Herman Melville (Moby-Dick or, The Whale)
1 You said ‘The world is going back to Paganism’. Oh bright Vision! I saw our dynasty in the bar of the House Spill from their tumblers a libation to the Erinyes, And Leavis with Lord Russell wreathed in flowers, heralded with flutes, Leading white bulls to the cathedral of the solemn Muses To pay where due the glory of their latest theorem. Hestia’s fire in every flat, rekindled, burned before The Lardergods. Unmarried daughters with obedient hands Tended it. By the hearth the white-armd venerable mother Domum servabat, lanam faciebat. At the hour Of sacrifice their brothers came, silent, corrected, grave Before their elders; on their downy cheeks easily the blush Arose (it is the mark of freemen’s children) as they trooped, Gleaming with oil, demurely home from the palaestra or the dance. Walk carefully, do not wake the envy of the happy gods, Shun Hubris. The middle of the road, the middle sort of men, Are best. Aidos surpasses gold. Reverence for the aged Is wholesome as seasonable rain, and for a man to die Defending the city in battle is a harmonious thing. Thus with magistral hand the Puritan Sophrosune Cooled and schooled and tempered our uneasy motions; Heathendom came again, the circumspection and the holy fears … You said it. Did you mean it? Oh inordinate liar, stop. 2 Or did you mean another kind of heathenry? Think, then, that under heaven-roof the little disc of the earth, Fortified Midgard, lies encircled by the ravening Worm. Over its icy bastions faces of giant and troll Look in, ready to invade it. The Wolf, admittedly, is bound; But the bond wil1 break, the Beast run free. The weary gods, Scarred with old wounds the one-eyed Odin, Tyr who has lost a hand, Will limp to their stations for the Last defence. Make it your hope To be counted worthy on that day to stand beside them; For the end of man is to partake of their defeat and die His second, final death in good company.
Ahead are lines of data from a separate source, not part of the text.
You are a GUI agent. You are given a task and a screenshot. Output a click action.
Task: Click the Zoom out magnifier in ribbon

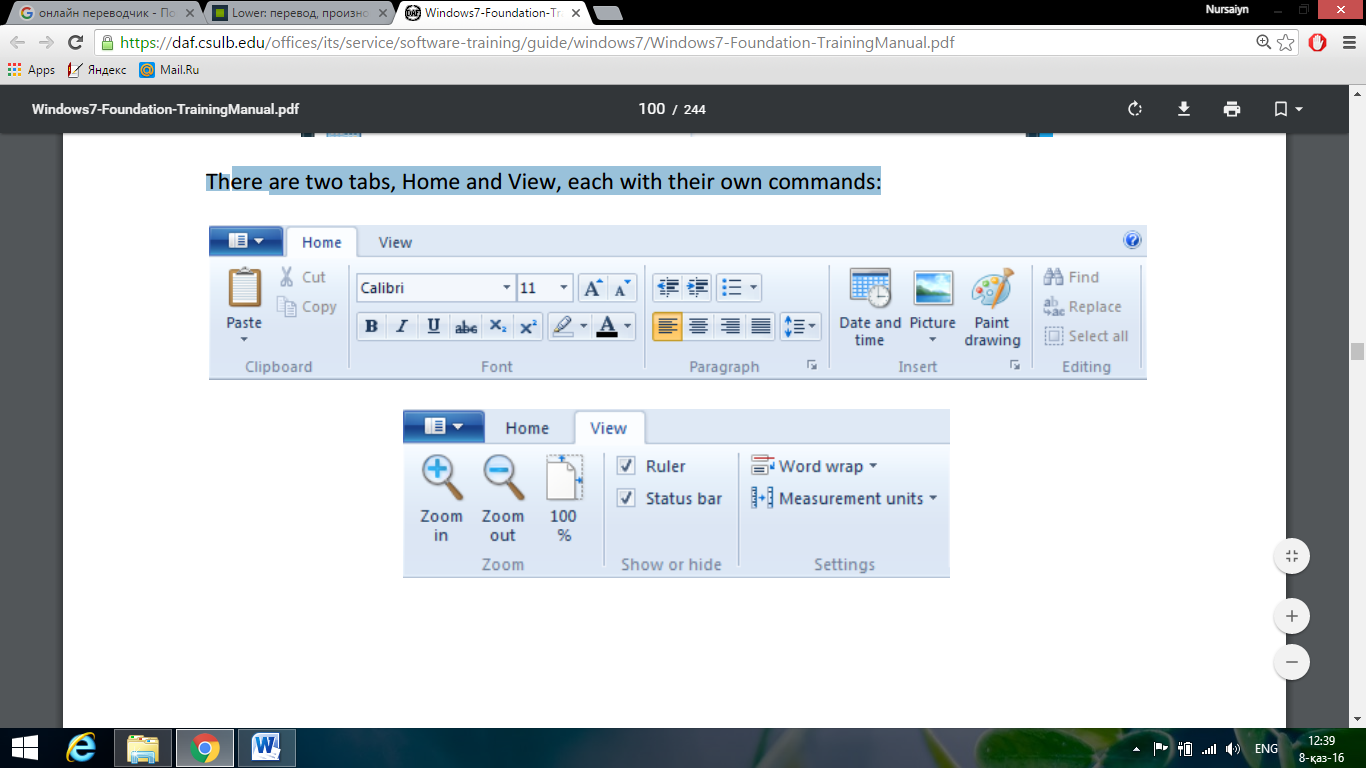(503, 478)
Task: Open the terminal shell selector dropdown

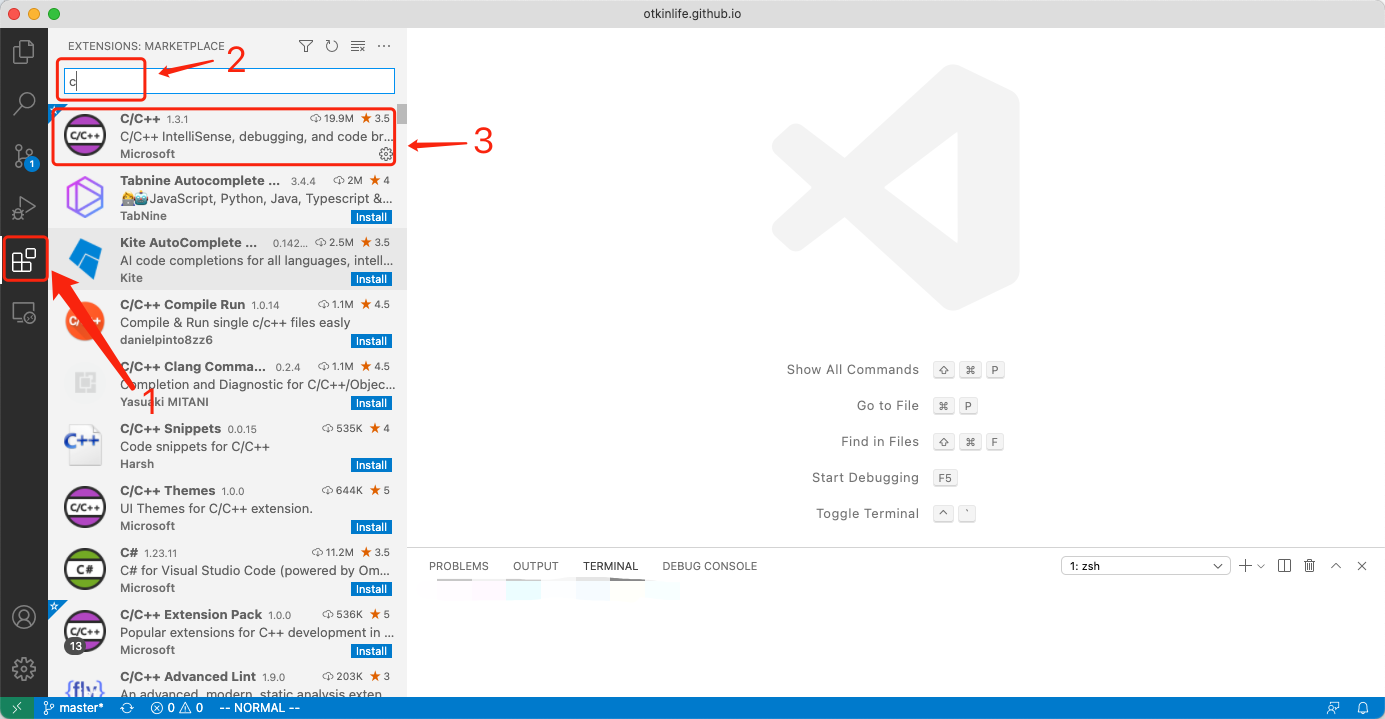Action: point(1145,566)
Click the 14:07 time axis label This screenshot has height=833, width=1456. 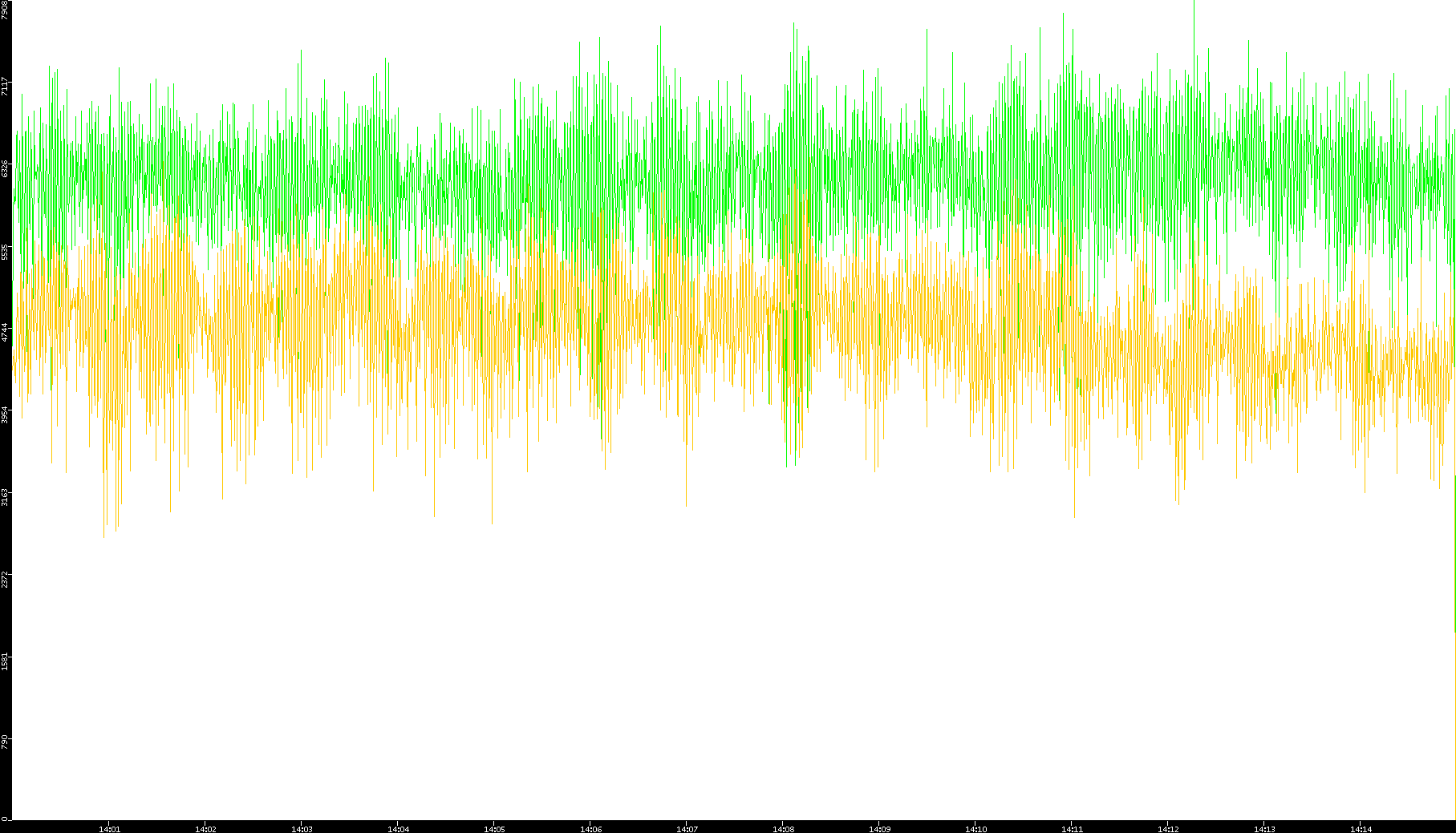pos(687,829)
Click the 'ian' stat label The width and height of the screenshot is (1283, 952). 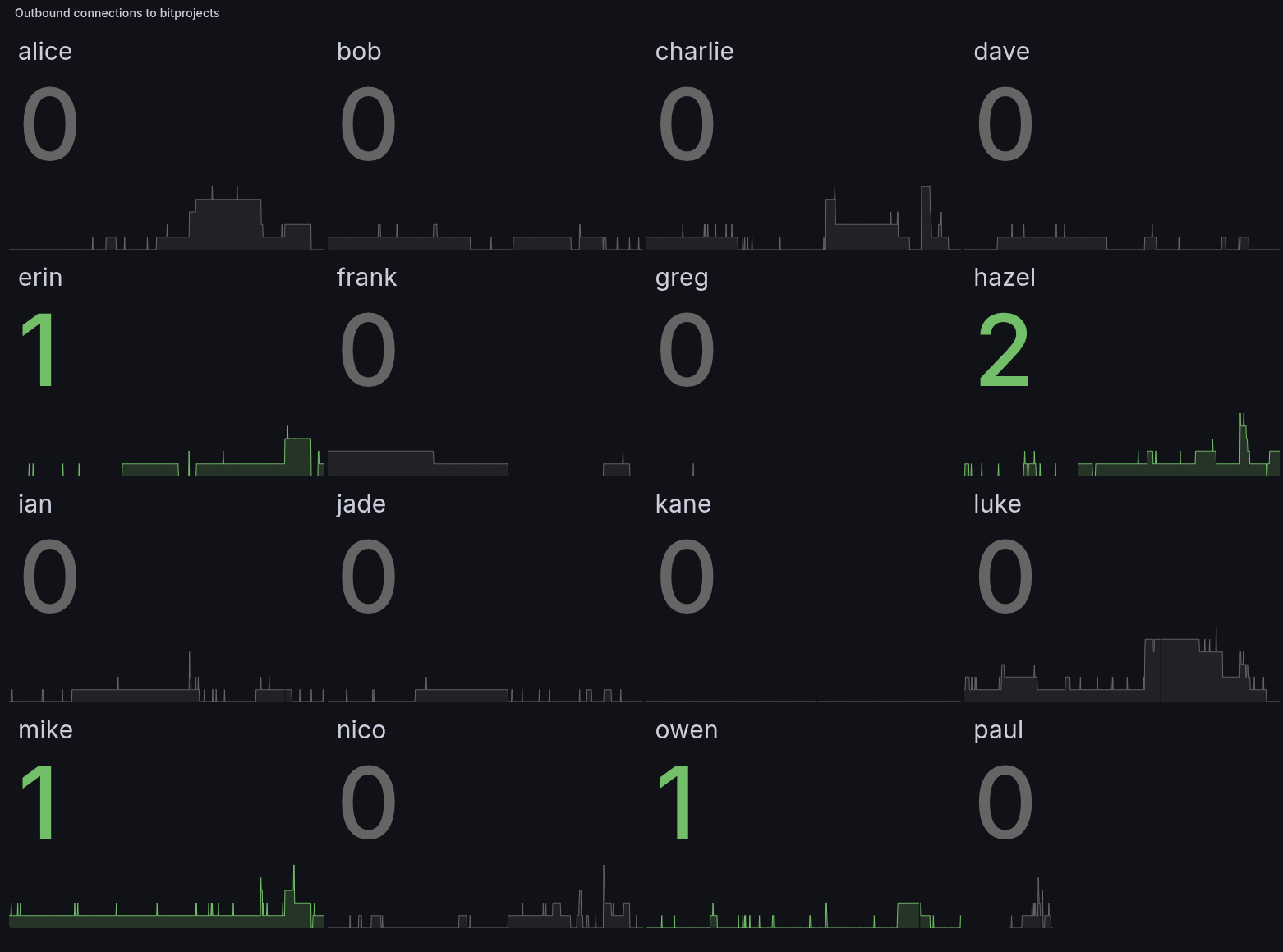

The stupid, strong Unteachable monsters are certain to be victorious at last, And every man of decent blood is on the losing side. Take as your model the tall women with yellow hair in plaits Who walked back into burning houses to die with men, Or him who as the death spear entered into his vitals Made critical comments on its workmanship and aim. Are these the Pagans you spoke of? Know your betters and crouch, dogs; You that have Vichy water in your veins and worship the event Your goddess History (whom your fathers called the strumpet Fortune).